Wolfgang Becker – Good bye, Lenin!

Berlino, 9 novembre 1989: il Muro che ha diviso per 28 anni la capitale tedesca viene abbattuto. È possibile raccontare un evento di simile portata con il sorriso sulle labbra, ma senza perdere di vista il peso storico? Good bye, Lenin! (2003), di Wolfgang Becker, ci è riuscito alla grande.

Facciamo un passo indietro, al 7 ottobre di quell’anno cruciale. Christiane Kerner è madre di due figli: uno di questi, Alex, viene arrestato dalla polizia della Repubblica Federale Tedesca. La donna, fervente sostenitrice del regime sovietico della Repubblica Democratica, ha un infarto e cade in coma. Quando si risveglia, otto mesi più tardi, tutto è cambiato. Nella nuova Berlino, i segni del capitalismo sono ovunque, la vita (il mondo) corre ad una velocità nuova: come può Alex spiegare alla madre questa incredibile rivoluzione? Semplice, non lo fa. Aiutato dalla sua ragazza, Lara, dell’amico antennista ed aspirante regista, Denis, e della (scettica) sorella Ariane, il ragazzo allestisce una messinscena con l’intento di far credere alla madre che la DDR sia ancora in piedi.
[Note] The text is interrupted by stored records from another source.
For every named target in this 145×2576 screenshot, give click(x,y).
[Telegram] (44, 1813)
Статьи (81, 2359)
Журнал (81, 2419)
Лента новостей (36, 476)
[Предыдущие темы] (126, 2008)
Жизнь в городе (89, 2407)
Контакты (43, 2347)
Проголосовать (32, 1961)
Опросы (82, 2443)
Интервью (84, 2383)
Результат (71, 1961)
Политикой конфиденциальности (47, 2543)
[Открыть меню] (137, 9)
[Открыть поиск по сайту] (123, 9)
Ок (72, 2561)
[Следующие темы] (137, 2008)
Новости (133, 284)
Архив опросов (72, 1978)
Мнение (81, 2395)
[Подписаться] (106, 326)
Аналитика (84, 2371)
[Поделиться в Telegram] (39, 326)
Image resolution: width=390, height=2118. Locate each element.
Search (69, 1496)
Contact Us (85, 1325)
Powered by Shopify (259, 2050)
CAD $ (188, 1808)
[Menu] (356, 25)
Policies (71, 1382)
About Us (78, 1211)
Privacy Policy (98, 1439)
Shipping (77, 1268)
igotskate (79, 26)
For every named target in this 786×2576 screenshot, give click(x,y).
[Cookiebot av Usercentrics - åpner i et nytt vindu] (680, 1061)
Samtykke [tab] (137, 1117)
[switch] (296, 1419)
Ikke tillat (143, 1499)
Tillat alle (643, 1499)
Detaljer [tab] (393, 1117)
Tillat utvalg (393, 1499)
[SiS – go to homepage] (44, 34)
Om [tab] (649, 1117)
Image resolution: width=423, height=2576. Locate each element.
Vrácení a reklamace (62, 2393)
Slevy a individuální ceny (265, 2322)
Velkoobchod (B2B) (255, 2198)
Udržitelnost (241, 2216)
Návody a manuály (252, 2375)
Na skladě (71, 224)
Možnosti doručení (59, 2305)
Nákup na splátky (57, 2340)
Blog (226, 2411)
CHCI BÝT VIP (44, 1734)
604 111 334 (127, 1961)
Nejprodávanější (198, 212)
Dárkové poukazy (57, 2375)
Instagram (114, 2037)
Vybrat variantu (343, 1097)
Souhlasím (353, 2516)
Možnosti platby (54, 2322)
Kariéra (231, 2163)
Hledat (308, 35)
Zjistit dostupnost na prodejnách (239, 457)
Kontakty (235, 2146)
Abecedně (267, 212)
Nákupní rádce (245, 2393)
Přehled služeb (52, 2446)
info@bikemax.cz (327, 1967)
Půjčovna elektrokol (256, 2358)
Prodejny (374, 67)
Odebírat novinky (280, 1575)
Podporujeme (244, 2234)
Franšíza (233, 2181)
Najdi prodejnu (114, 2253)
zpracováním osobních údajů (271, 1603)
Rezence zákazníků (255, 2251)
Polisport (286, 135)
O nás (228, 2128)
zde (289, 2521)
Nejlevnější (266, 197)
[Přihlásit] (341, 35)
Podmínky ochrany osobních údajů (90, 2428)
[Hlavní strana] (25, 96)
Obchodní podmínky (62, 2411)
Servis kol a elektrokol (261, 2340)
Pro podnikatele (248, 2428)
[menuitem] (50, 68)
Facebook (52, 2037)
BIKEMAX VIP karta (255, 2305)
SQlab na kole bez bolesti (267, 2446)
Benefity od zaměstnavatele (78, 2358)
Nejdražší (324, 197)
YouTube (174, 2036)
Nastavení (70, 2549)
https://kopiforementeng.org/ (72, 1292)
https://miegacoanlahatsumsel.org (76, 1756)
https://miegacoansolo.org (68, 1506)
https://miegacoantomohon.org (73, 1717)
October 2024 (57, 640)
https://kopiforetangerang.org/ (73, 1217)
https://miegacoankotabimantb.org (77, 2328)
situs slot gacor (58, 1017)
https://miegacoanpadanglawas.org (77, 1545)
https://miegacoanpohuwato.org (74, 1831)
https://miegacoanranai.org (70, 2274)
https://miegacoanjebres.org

Giunge persino a montare ad hoc finti servizi giornalistici per Aktuelle Kamera, un’emittente tv ormai scomparsa. Cerca di far finta di nulla insomma, e nel frattempo quasi si convince che quella DDR “ricostruita” ed ucronica sia reale. Nel frattempo, Alex riesce anche a ricongiungersi con il padre, fuggito nel 1978 ad Ovest (la madre, all’ultimo, aveva rinunciato a seguirlo per paura). Quando Lara racconta la verità a Christiane, sembra che l’illusione stia per spezzarsi: la donna, tuttavia, sceglie di credere alla “bugia” del figlio, scambiando la riunificazione per una vittoria del socialismo. Si spegne, serena, pochi giorni dopo.

Con Good bye, Lenin!, Becker è riuscito nell’impresa di emozionare e far sorridere con intelligenza, dando voce a quella “ostalgia” (il fenomeno della nostalgia della vita nella DDR) serpeggiante nel tessuto sociale tedesco. In una Berlino che muta pelle, cambia, sconvolta dal “wind of change” (dal nome di una canzone degli Scorpions), si staglia l’appartamento di Christiane, un anacronismo infarcito di simboli del socialismo al tramonto (colbacchi, divise della gioventù comunista, la Vita Cola e via di seguito). La “recita” di Alex aiuta a sopportare il lutto, ma soprattutto è una riflessione sul socialismo come sarebbe potuto essere e, insieme, sulla possibilità che tale ideale possa esistere solo nella dimensione utopica, del sogno. Un film originale, divertente, ma dal retrogusto amaro.